Nos langues maternelles, arabe ou amazighe, sont un acquis que nul ne peut nous enlever, nos racines sont solidement ancrées dans notre patrimoine collectif !
La préservation et la défense de cette richesse linguistique arabe et amazighe est un impératif, et notre langue arabe classique donne encore plus de valeur à l’apprentissage précoce aux enfants de cette complexité, et les aide à acquérir une logique dans le raisonnement très tôt. La darija ne saurait en aucun cas remplir cette mission !
Mais les langues étrangères sont à notre portée pour armer et outiller les générations à venir, pour mener le combat vers le développement économique équitable, qui ne soit pas réservé encore une fois à une élite qui a accès au système éducatif privé ou aux missions étrangères, américaine, française, belge, espagnole, et qui se construit un avenir serein.
Donnons cette chance à tous nos enfants, les 85 % des enfants marocains de notre école publique, en leur ouvrant des horizons grâce à la maîtrise des langues. C’est cela aussi l’égalité des chances pour tous, en plus de l’amélioration de la qualité et de l’outil pédagogique modernisé.
Ceux qui refusent cette chance aux couches sociales les moins favorisées ne cherchent qu’à les maintenir dans une forme d’ignorance, pour continuer à les manipuler à leur guise, à des fins peu glorieuses. Ceux-là ont peur qu’une langue étrangère ne leur ouvre l’esprit, ne leur donne la capacité de lire dans des langues porteuses d’idées de liberté et de démocratie. Ceux-là ont peur de se faire balayer par des idées nouvelles, qui les relèguent dans leur fantasme passéiste et conservateur.

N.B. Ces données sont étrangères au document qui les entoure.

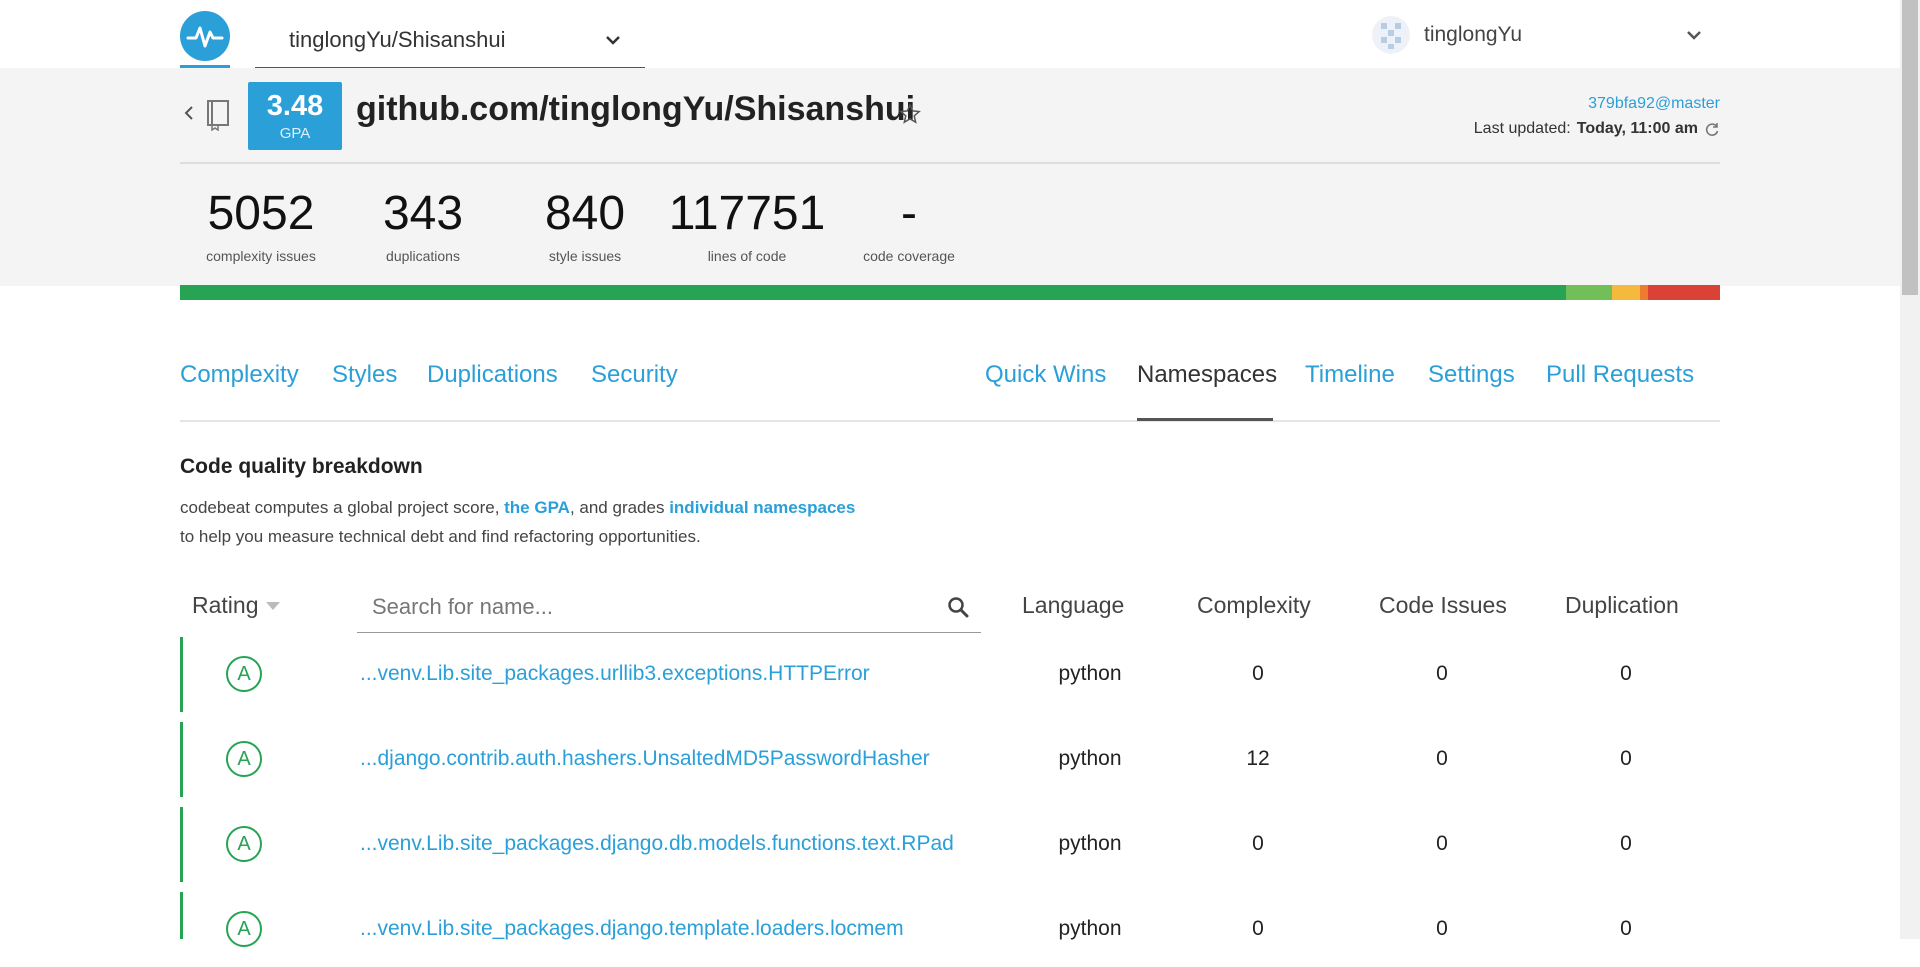 The image size is (1920, 967). I want to click on stat-label: code coverage, so click(909, 256).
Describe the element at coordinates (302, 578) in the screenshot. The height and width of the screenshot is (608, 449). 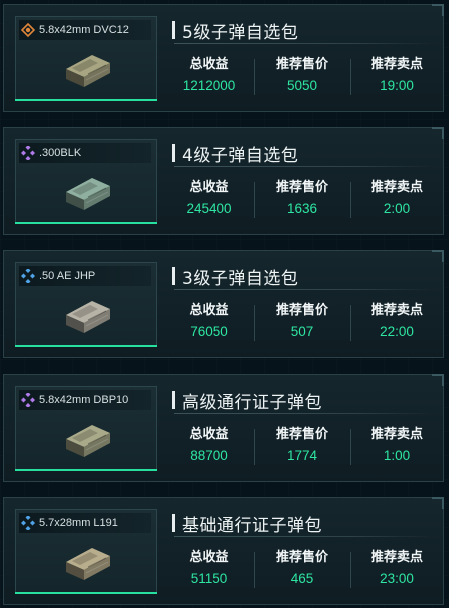
I see `stat-value: 465` at that location.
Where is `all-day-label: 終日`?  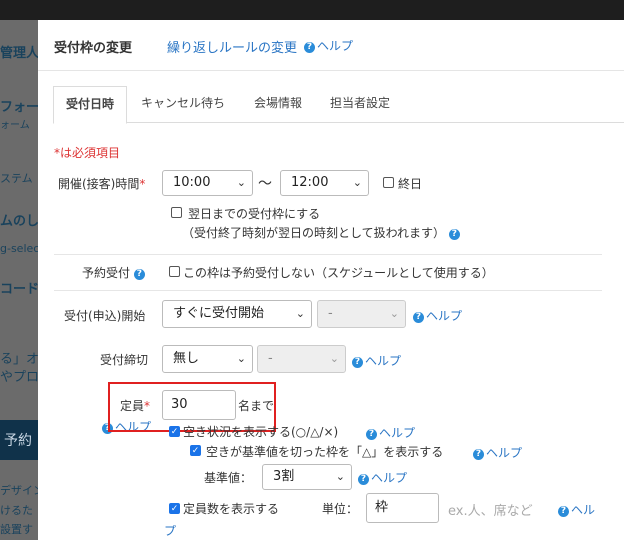
all-day-label: 終日 is located at coordinates (410, 184).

Notre responsabilité est grande aujourd’hui, nous les politiques démocrates engagés au service des intérêts supérieurs de notre nation. Nous avons le devoir de batailler avec force et loin de tout calcul politicien étroit pour une vision résolument progressiste et moderne de l’avenir de notre peuple. Nous avons le devoir de gagner cette bataille démocratique, en renforçant le rôle de nos institutions, qui ne sauraient être prises en otages par des récalcitrants qui se pensent investis d’une mission quasi divine !

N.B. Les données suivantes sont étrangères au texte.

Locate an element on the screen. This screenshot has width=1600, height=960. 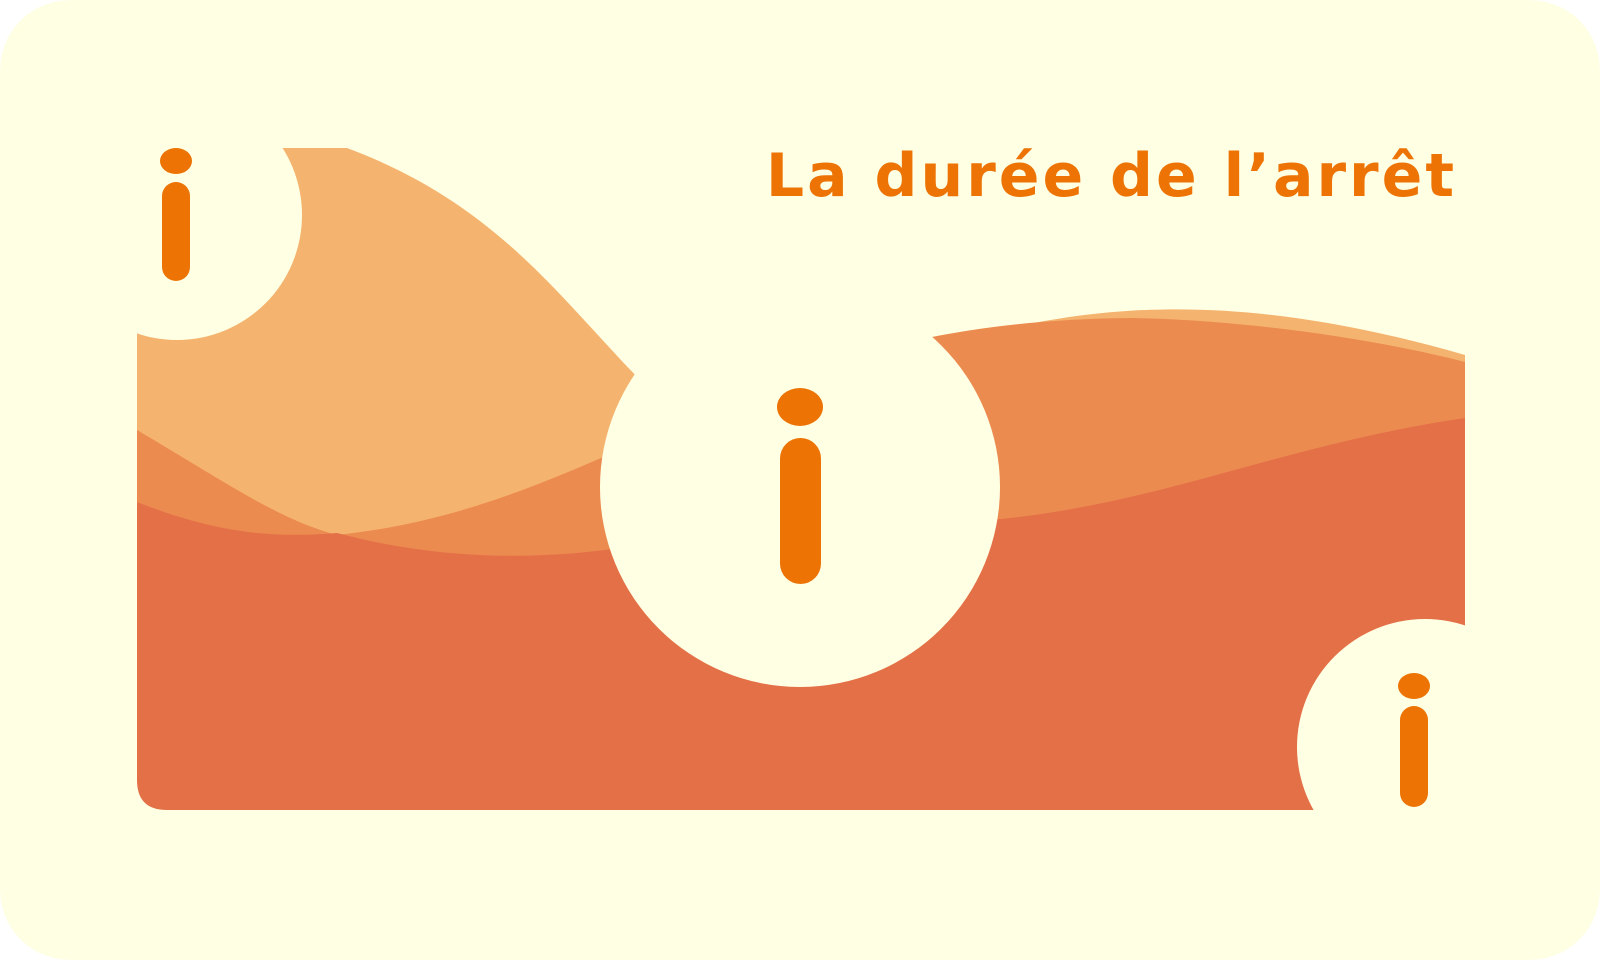
info-badge-bottom-right is located at coordinates (1425, 747).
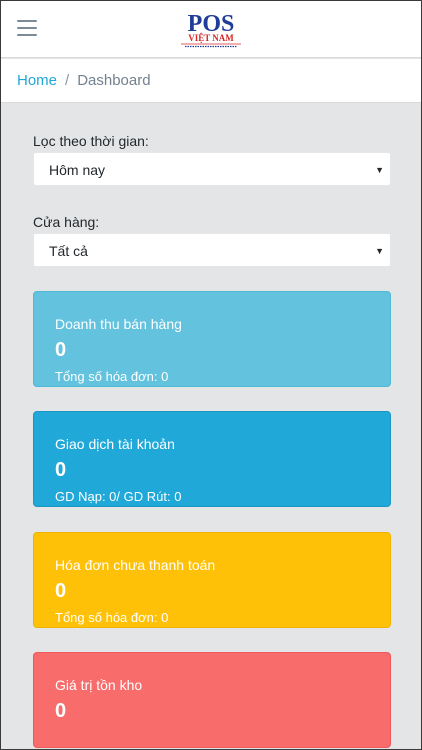 This screenshot has height=750, width=422. I want to click on time-filter-value: Hôm nay, so click(78, 170).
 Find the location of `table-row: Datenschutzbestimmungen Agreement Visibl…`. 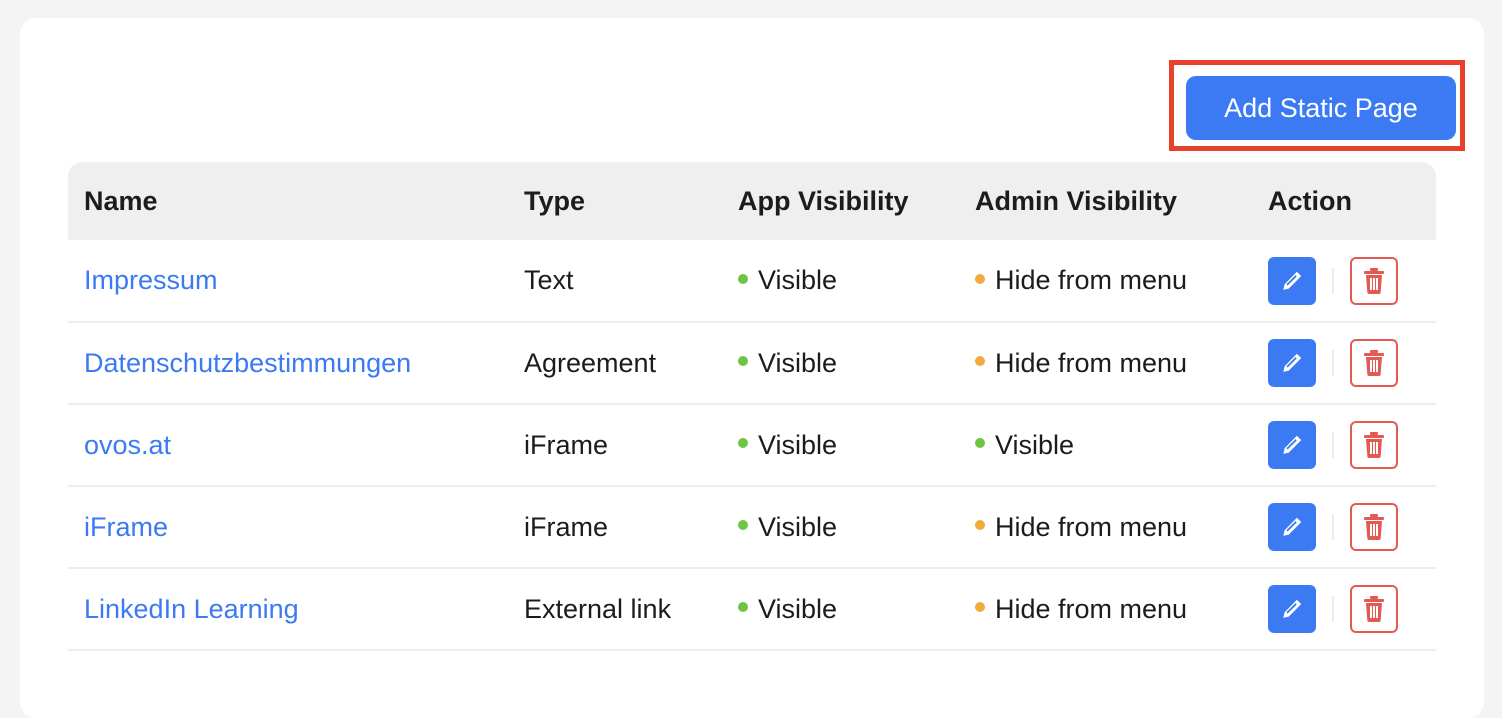

table-row: Datenschutzbestimmungen Agreement Visibl… is located at coordinates (752, 363).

Au PPS, nous défendons ce pour quoi nous existons, un avenir meilleur pour l’ensemble des couches populaires et défavorisées de notre pays. La maîtrise des langues étrangères dans notre système éducatif public – dont le français est le plus accessible pour des raisons objectives, aux côtés de l’anglais ou l’espagnol – est une condition essentielle pour réussir cet objectif.

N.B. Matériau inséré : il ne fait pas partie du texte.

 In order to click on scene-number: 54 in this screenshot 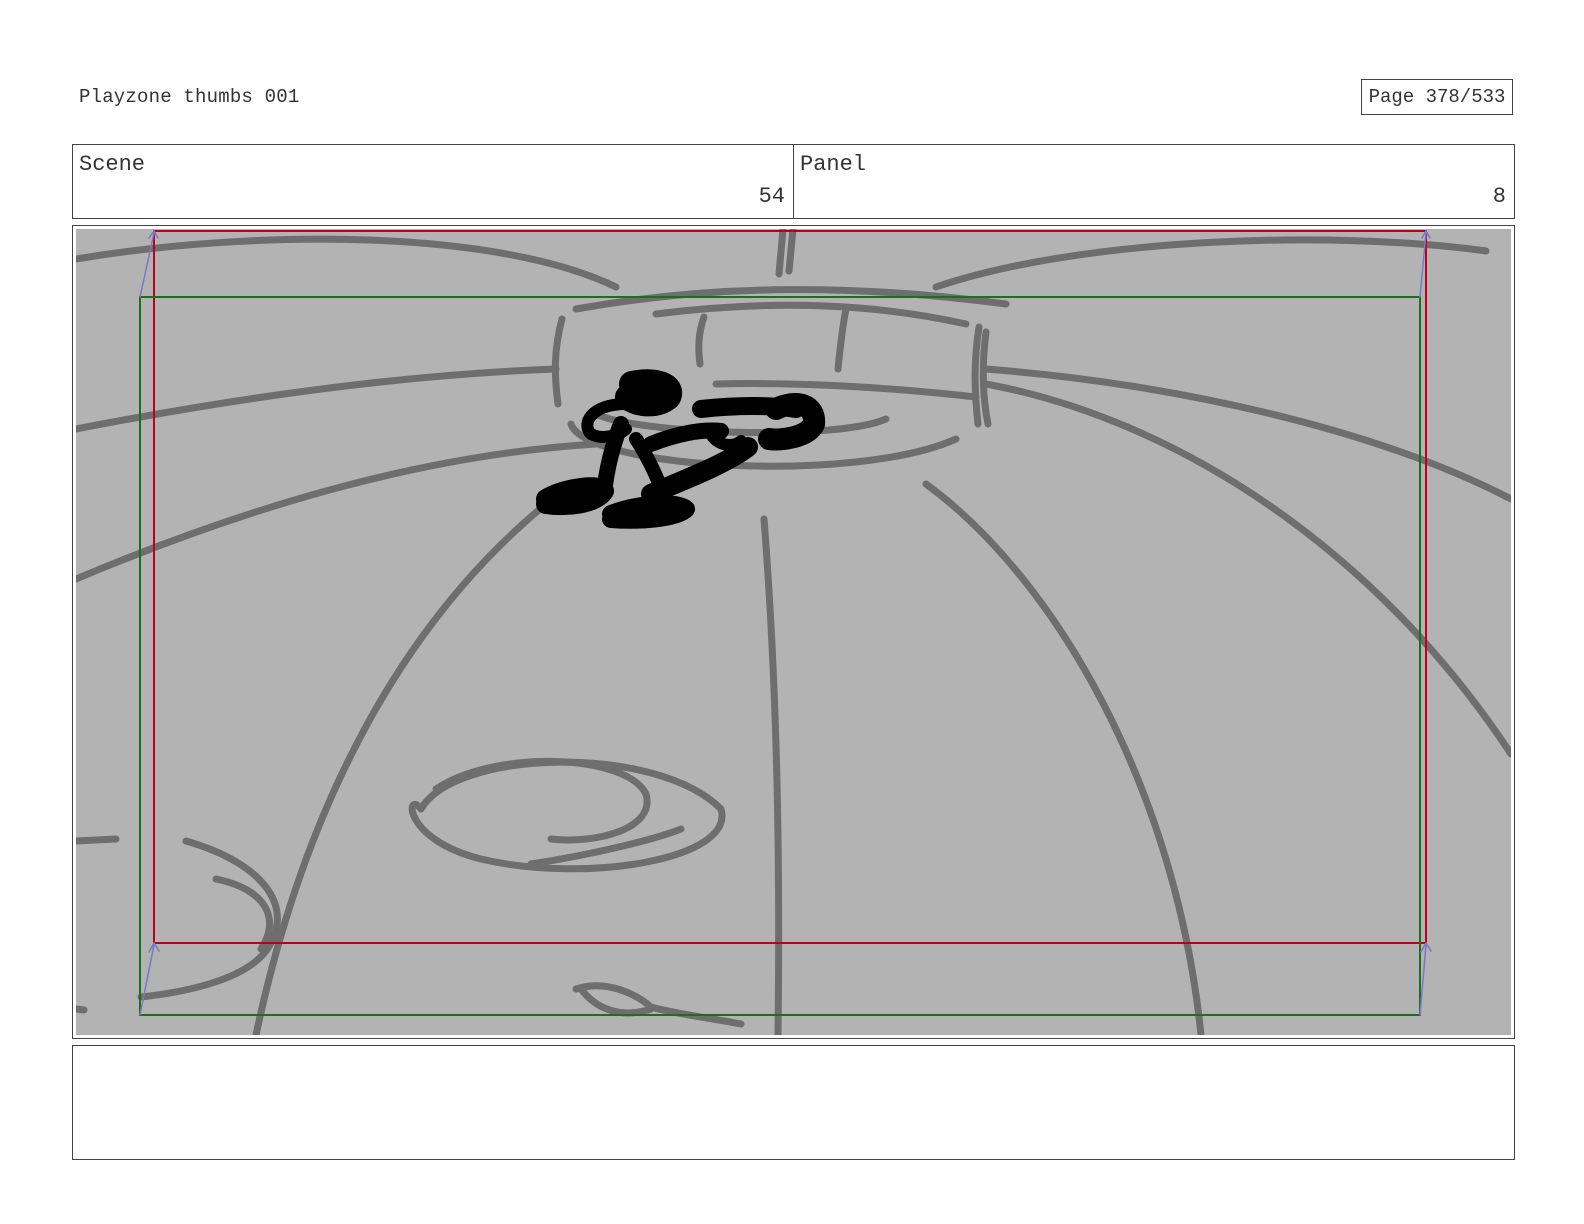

Pour conclure, l’aspect linguistique de l’enseignement ne saurait résumer les conditions véritables de la réforme de notre système éducatif. Car la Constitution garantit l’égalité des chances pour tous, et nous devons réhabiliter le rôle de l’école publique par une implication réelle des ressources humaines, les cadres et les enseignants, qui doivent pleinement adhérer à cette réforme, sans eux aucun changement ne saurait réussir. La réforme véritable doit embrasser leur formation continue, leurs conditions de travail et les mécanismes de leur motivation, sans oublier le contenu éducatif, les outils pédagogiques, et la qualité dans l’enseignement.
Ce sont là les bases d’une réforme de l’éducation nationale, aux côtés de l’aspect linguistique.
Ce qui est désolant dans la mise en place de cette réforme fondamentale dans notre pays, c’est que des calculs politiciens amènent au blocage du vote de la loi-cadre, menaçant l’avenir de nos enfants. Ces calculs électoralistes qui agitent les « conservateurs » comme certains « modernistes » aveuglés par leurs ambitions pour les prochaines échéances électorales, n’ont pas cédé malgré nos tentatives répétées au PPS pour une conciliation des points de vue.
Pour nous, il est grand temps de permettre la mise en œuvre de la loi-cadre riche de perspectives pour l’évolution et le développement de notre pays.